Records for this task:

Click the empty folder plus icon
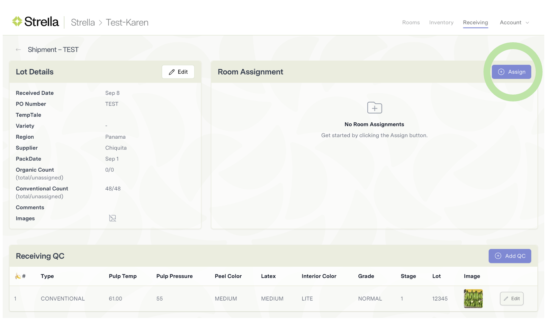This screenshot has height=319, width=547. click(x=374, y=108)
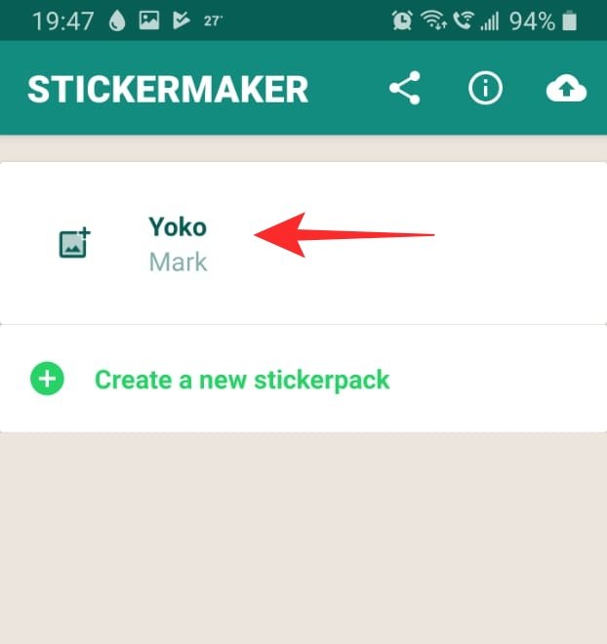Tap the add-image tray icon
This screenshot has height=644, width=607.
point(75,242)
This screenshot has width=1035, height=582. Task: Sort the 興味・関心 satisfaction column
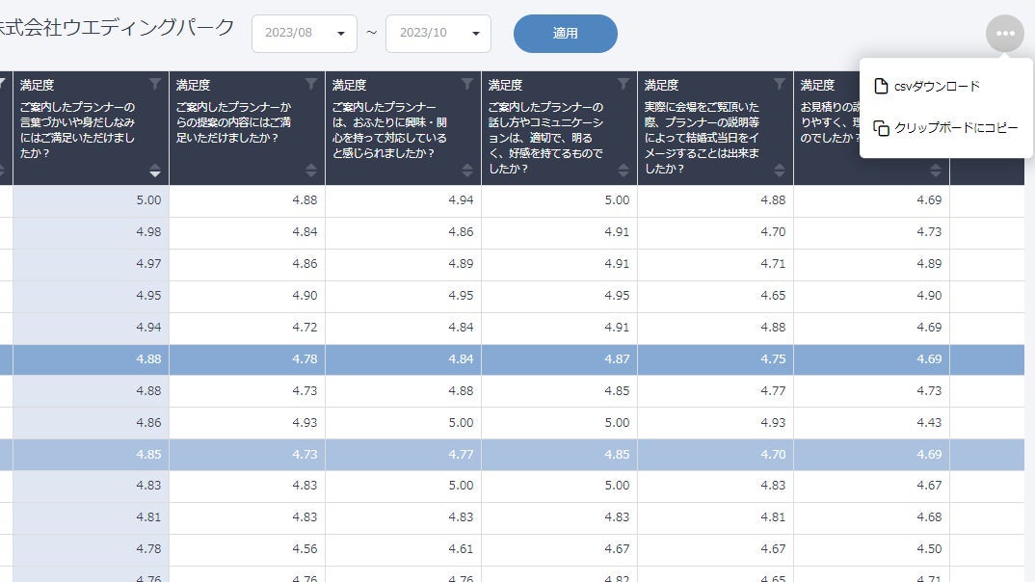pyautogui.click(x=467, y=171)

Brief: Reproduce all of the items above word for word, leaving out the pictures.

Solution:
Click the empty folder plus icon
This screenshot has height=319, width=547. click(x=374, y=108)
Tap the add-image tray icon
This screenshot has height=644, width=607.
point(75,242)
This screenshot has width=1035, height=582. Task: Sort the 興味・関心 satisfaction column
pyautogui.click(x=467, y=171)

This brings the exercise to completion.